Overexpression of UPK1A in MKN45 GC Cell Lines

The full-length human UPK1A cDNA was cloned into a pcDNA3.1 vector (Invitrogen) and then transfected into the GC cell line MKN45. Empty vector–transfected cells (Vec-MKN45) were used as negative control. Transfections were performed using Lipofectamine 2000 (Invitrogen) according to the manufacturer instructions. Forty-eight hours after transfection, gene expression was confirmed by western blot analysis (Figure 8). Clones with stable UPK1A expression (UPK1A-MKN45) were selected for study. Invasion and migration assays and cell cycle assays were performed.

Figure 8. UPK1A expression in the UPK1A-transfected MKN45 cell line (UPK1A-MKN45) was detected by WB.

Figure 8

Empty vector-transfected cells (Vec-MKN45) were used as control.

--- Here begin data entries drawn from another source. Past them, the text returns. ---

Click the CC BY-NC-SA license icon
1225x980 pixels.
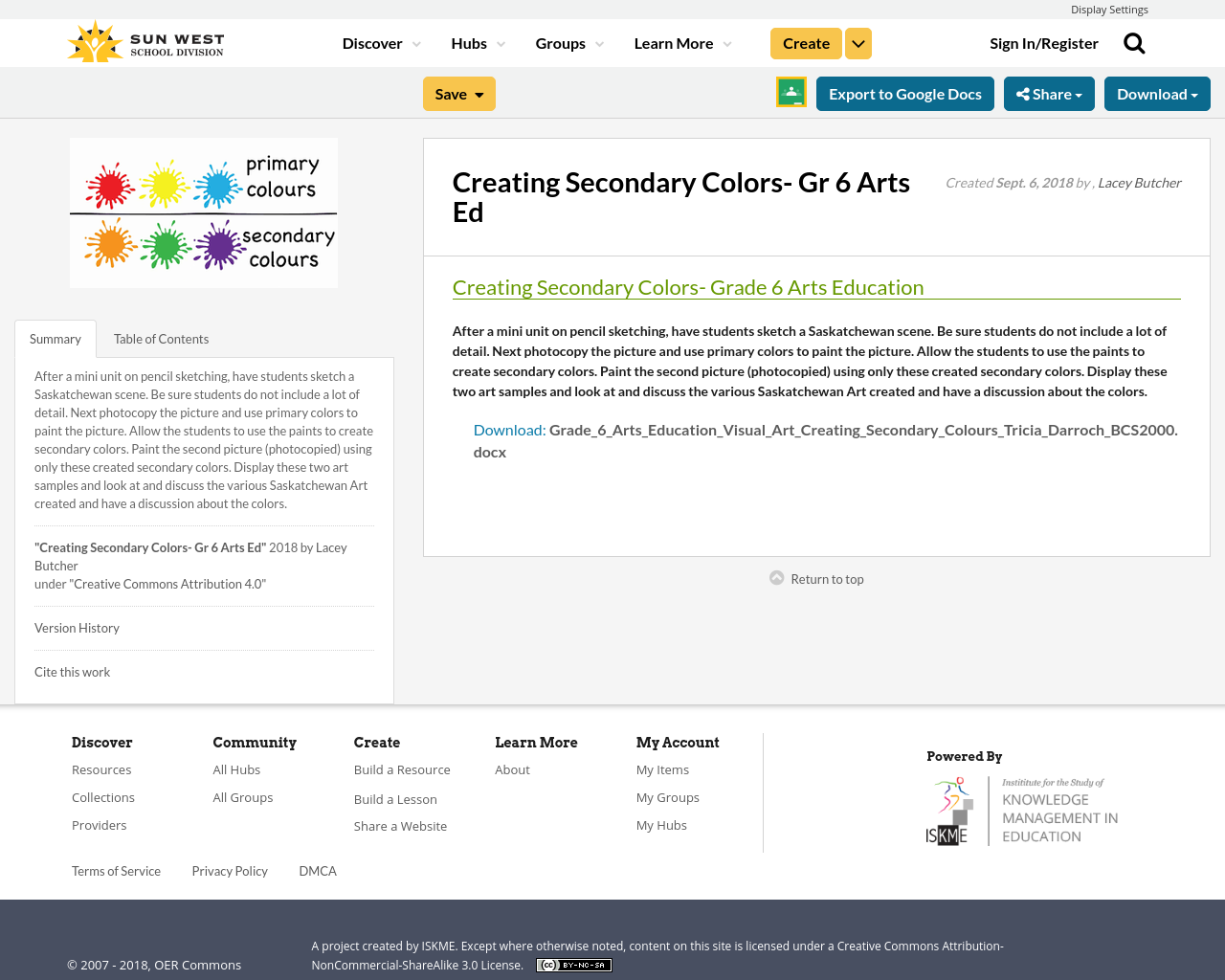573,963
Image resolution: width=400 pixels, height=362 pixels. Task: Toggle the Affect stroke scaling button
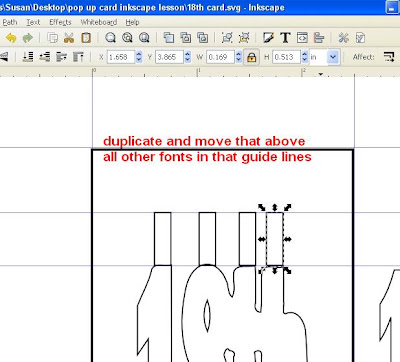389,57
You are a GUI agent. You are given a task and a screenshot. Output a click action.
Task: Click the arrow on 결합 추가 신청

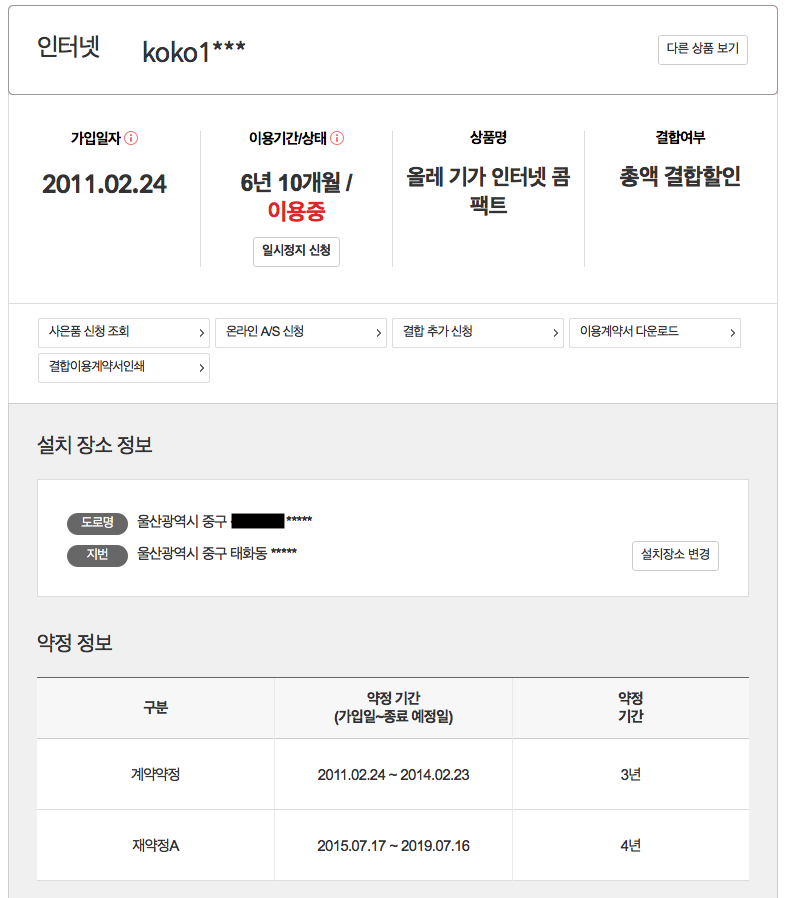pos(556,333)
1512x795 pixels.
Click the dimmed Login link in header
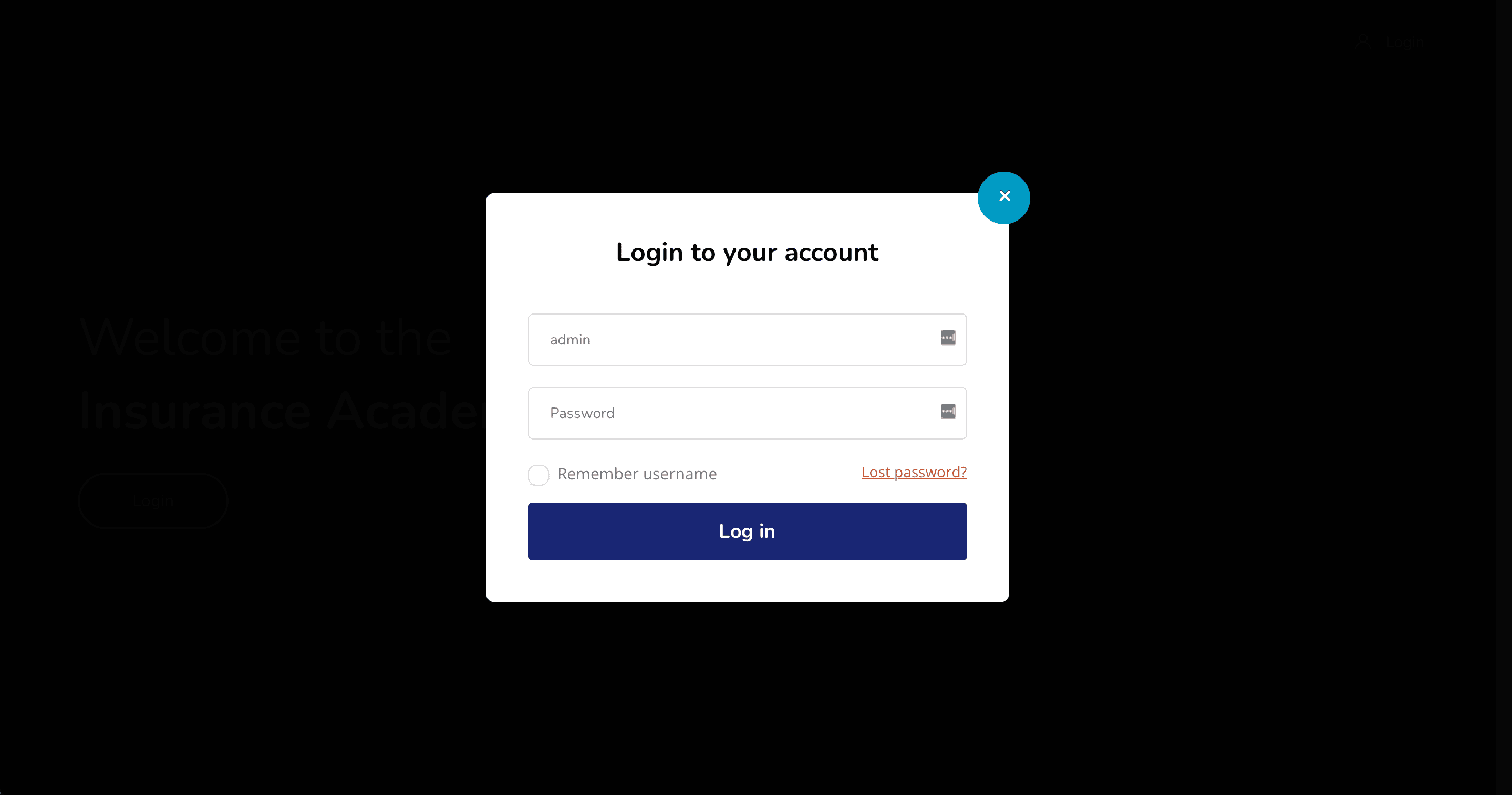(x=1404, y=41)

Invasion and Migration Assays

A sterile tip was used to wound a cell layer, and the cells were observed after 24, 48 and 72 hours. The photographs were taken by using a microscope at each time point. Meanwhile, according to the manufacturer’s instruction, a Matrigel invasion assay was used. Polycarbonate membrane inserts with 8-mm pores (Corning, USA) were placed in 24-well cell culture plates in a chamber system. A thin layer of 0.5 mg/ml Matrigel Basement Membrane Matrix (BD Biosciences, Bedford, MA) was used to cover the membrane of the inserts. The cells were incubated at 37°C on the Matrigel layer for 36 hours. Subsequently, 75% methanol was used to fix the cells for 30 hours. The cells on the upper surface were removed, and the cells on the lower surface were stained with 0.5% crystal violet containing 20% methanol for 60 minutes. The stained cells were counted in 10 fields under a 20X objective lens. Each experiment was performed in triplicate.

Cell Cycle Assay

The cell cycle analysis was conducted at 48 hours after the cells were infected. The UPK1A-MKN45 and Vec-MKN45 were washed twice with ice-cold PBS; subsequently the cells were fixed by ice-cold 75% ethyl alcohol at 220°C for one hour. Ice-cold PBS (500ul) was used to resuspend the cells. Subsequently, the cells were incubated with RNase in a 37°C water bath for 30 minutes. Propidium iodide was used to incubate cells in the dark at 4°C for 30–60 minutes. Finally, the cells were analyzed by a flow cytometer (Beckman, USA).

Funding Statement

This project supported by the National Natural Science Foundation of China (Grant No. 81172080 and 81201773) and the Specialized Research Fund for the Doctoral Program of Higher Education of China (Grant No. 20100171110084 and 20120171120114). The funders had no role in study design, data collection and analysis, decision to publish, or preparation of the manuscript.